And then there's the quieter reason. The absence of a strong no. The relationship is fine. He's kind. You have fun. Nothing is on fire. So you mistake the absence of no for the presence of yes, and you walk down the aisle on a maybe.

The cost of that is what nobody talks about until it's too late. Because a maybe isn't actually a foundation. A maybe is a structure waiting for the right wind.

The yes-no problem and why staying out of guilt costs both people

I've said this before on the show and I'll say it again. Don't mistake the absence of no for the presence of yes. If you cannot say a full-throated yes to the person you're marrying, the wedding day is the wrong place to figure that out. Ending a relationship that's pretty good but not quite right is one of the hardest things you can do — because there's no villain to point at, no clear reason, just a knowing. But staying out of guilt or fear doesn't protect the other person. It just delays the conversation, and usually makes it worse.

If I were the one being stayed with out of obligation, I'd want to know. I'd want the chance to find someone who actually wanted me. I think most people would. We just convince ourselves staying is the kinder option, when really it's the more comfortable one.

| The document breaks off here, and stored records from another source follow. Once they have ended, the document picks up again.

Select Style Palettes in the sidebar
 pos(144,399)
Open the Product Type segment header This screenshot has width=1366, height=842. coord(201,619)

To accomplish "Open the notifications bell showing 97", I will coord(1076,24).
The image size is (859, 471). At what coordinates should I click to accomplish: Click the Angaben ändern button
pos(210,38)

What the Vrabel-Russini story is actually about

I have no idea what's true between Vrabel and Russini. I don't need to. The reason this story matters isn't them. It's the question their timeline raises for the rest of us. Because the woman who married the safe option, the man who married out of obligation, the person who walked down the aisle skeptical — those people aren't strangers on a celebrity-news site. They're sitting at the dinner table. They're your friends. Some of them might be you.

The affair is the clickbait. The settling is the actual story.

FAQ

Why do women marry men they don't love?

The most common reasons are fear of being alone, social and family pressure to marry by a certain age, anxiety about starting over, worry about wanting kids before time runs out, and a belief that a relationship that's good enough on paper is safer than waiting for something they actually want. Many women describe walking down the aisle with doubts they pushed through rather than listened to.

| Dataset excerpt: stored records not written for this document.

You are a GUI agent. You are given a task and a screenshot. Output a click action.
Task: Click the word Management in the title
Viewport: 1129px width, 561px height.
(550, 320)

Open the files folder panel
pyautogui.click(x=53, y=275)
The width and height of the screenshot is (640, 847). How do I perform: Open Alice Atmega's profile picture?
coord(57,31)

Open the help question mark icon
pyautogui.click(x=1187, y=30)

Is it normal to have doubts before getting married?

Some pre-wedding nerves are normal, but research and lived experience both suggest that deep, persistent doubts about whether your partner is right for you are worth taking seriously. A 2012 UCLA study found that women who had doubts before their wedding were two and a half times more likely to be divorced four years later than women who didn't.

How do you know if you married the wrong person?

The signs people most often describe in retrospect are a feeling of staying out of obligation rather than wanting to be there, persistent emotional distance, fantasizing about a different life, and a sense that something fundamental was missing from the beginning that they tried to overlook. Knowing isn't the same as acting on it, which is why so many people stay.

What's the difference between settling and being realistic in a relationship?

Realistic means accepting that no partner is perfect and being willing to grow with someone over time. Settling means choosing a partner because you're afraid of the alternative rather than because you genuinely want them. The clearest test is whether you're saying yes because you want this person or because you're scared of what happens if you don't.

Why do women stay in marriages they're not happy in?

The most common reasons are fear of starting over, financial entanglement, having children together, worry about how it will affect family and friends, and a belief that no marriage is fully happy so leaving wouldn't change much. None of those are character flaws. They're real pressures. But they don't make staying the right call.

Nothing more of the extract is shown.